Text provided:
* * *

“One Body” of Partakers
1. How should eaters of the Lord’s evening meal be in their worship and service of Jehovah, and to what “one body” does Paul refer in arguing for this?
THOSE Christian spiritual Israelites who are in the new covenant should be undivided in their worship and service of Jehovah both individually and as a congregation. That is why, after speaking of the cup and loaf of the Lord’s evening meal, the apostle says to such ones: “Because there is one loaf, we, although many, are one body, for we are all partaking [eating] of that one loaf.” (1 Cor. 10:17, NW) To which body does Paul here refer by the words “one body”? Not to the personal, fleshly body of Jesus which is symbolized by the loaf of unleavened bread. No, but to the entire congregation of spiritual Israelites of which Jesus Christ is the spiritual Head. This congregation under him is later spoken of in this same letter of Paul as Christ’s body: “Now you are Christ’s body, and members individually. And God has set the respective ones in the congregation.”—1 Cor. 12:27, 28, NW.
2. Jesus used just one loaf at the evening meal to indicate what fact, and why is it that Jehovah does not share in the “one body” that Paul mentions?
2 In the first three chapters of this letter Paul shows that the congregation, Christ’s body, should be undivided in its thinking and acting. It must therefore be undivided in its stand toward the Lord’s evening meal and toward all that it obligates a member of the congregation to be and to do. If all members partake of the Lord’s evening meal, then they should stick together and be one body. When setting up the Lord’s evening meal Jesus used just the one loaf, and he did so to indicate that those partaking of the loaf or Jesus’ body of flesh were just “one body” under him their Head. Those spiritual Israelites in the new covenant who partake of the one unleavened loaf are having a meal together in common. By this they picture that they are “one body,” partaking of the same benefits and privileges, eating at the same spiritual table. No matter how many they are, still they are “one body,” for they are “all partaking [eating] of that one loaf.” Jehovah God is not sharing with them in this “one body,” for he is not a member of it. Jesus Christ is the Head of that “one body,” but is under Jehovah. “The head of the Christ is God.” (1 Cor. 11:3, NW) As Head, Jehovah accepted Jesus’ sacrifice.
3. (a) So what act indicates that they are all “one body”? (b) By partaking of Christ’s flesh and blood what have they received from God and to what further privileges has this served as a steppingstone?

* * *

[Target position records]
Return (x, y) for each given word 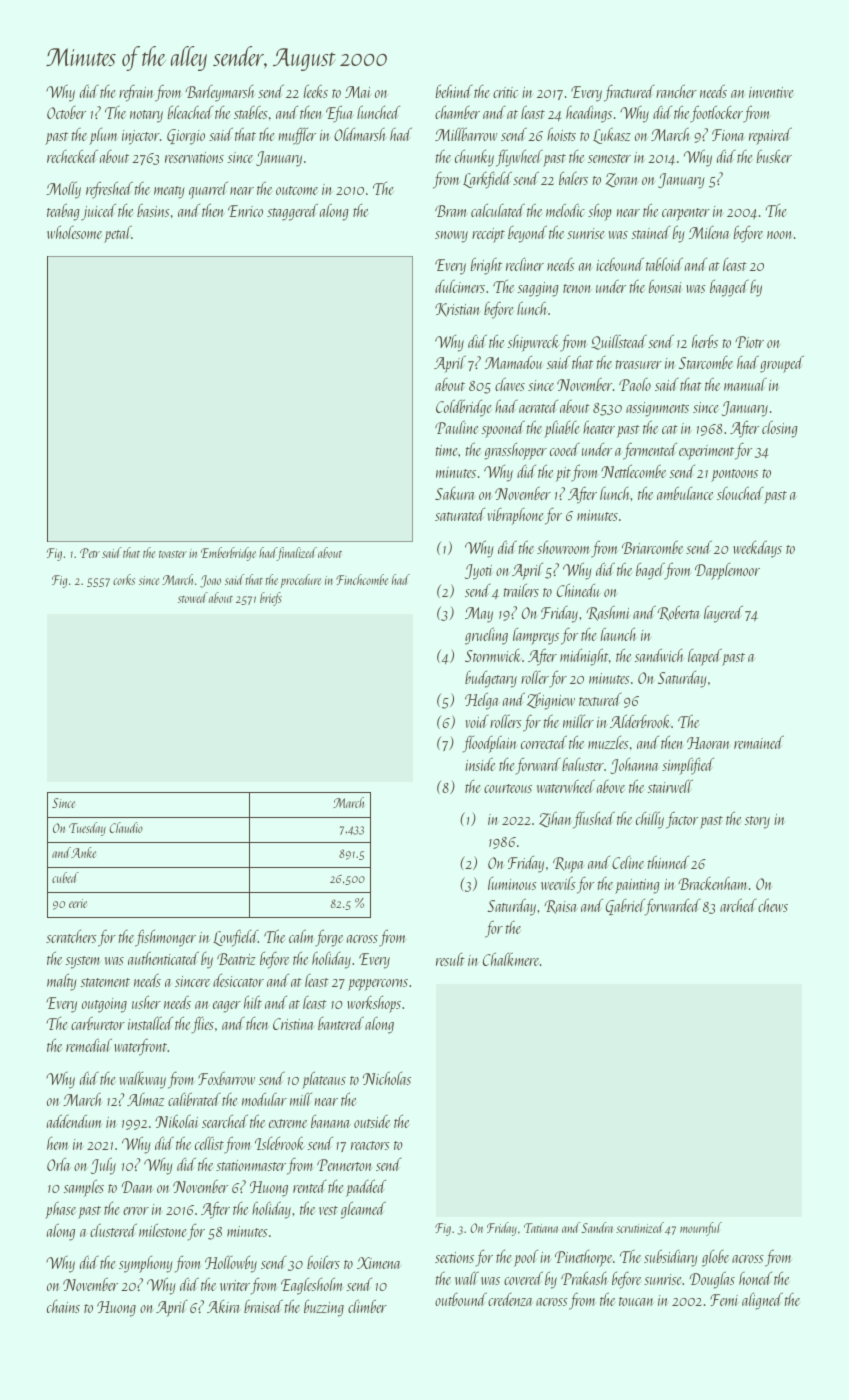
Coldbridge (463, 408)
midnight (584, 657)
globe (715, 1258)
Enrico (245, 211)
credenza (510, 1299)
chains (63, 1306)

* * *

Exercise instructions:
1. According to the text on the "one body" of partakers, what is symbolized by the loaf of unleavened bread?
2. From the text on the "one body" of partakers, output the part that opens with the words containing "THOSE Christian spiritual" and closes with "12:27, 28, NW.".
The records aren't needed for any of this.

Per-task answers:
1. The personal, fleshly body of Jesus.

2.
THOSE Christian spiritual Israelites who are in the new covenant should be undivided in their worship and service of Jehovah both individually and as a congregation. That is why, after speaking of the cup and loaf of the Lord’s evening meal, the apostle says to such ones: “Because there is one loaf, we, although many, are one body, for we are all partaking [eating] of that one loaf.” (1 Cor. 10:17, NW) To which body does Paul here refer by the words “one body”? Not to the personal, fleshly body of Jesus which is symbolized by the loaf of unleavened bread. No, but to the entire congregation of spiritual Israelites of which Jesus Christ is the spiritual Head. This congregation under him is later spoken of in this same letter of Paul as Christ’s body: “Now you are Christ’s body, and members individually. And God has set the respective ones in the congregation.”—1 Cor. 12:27, 28, NW.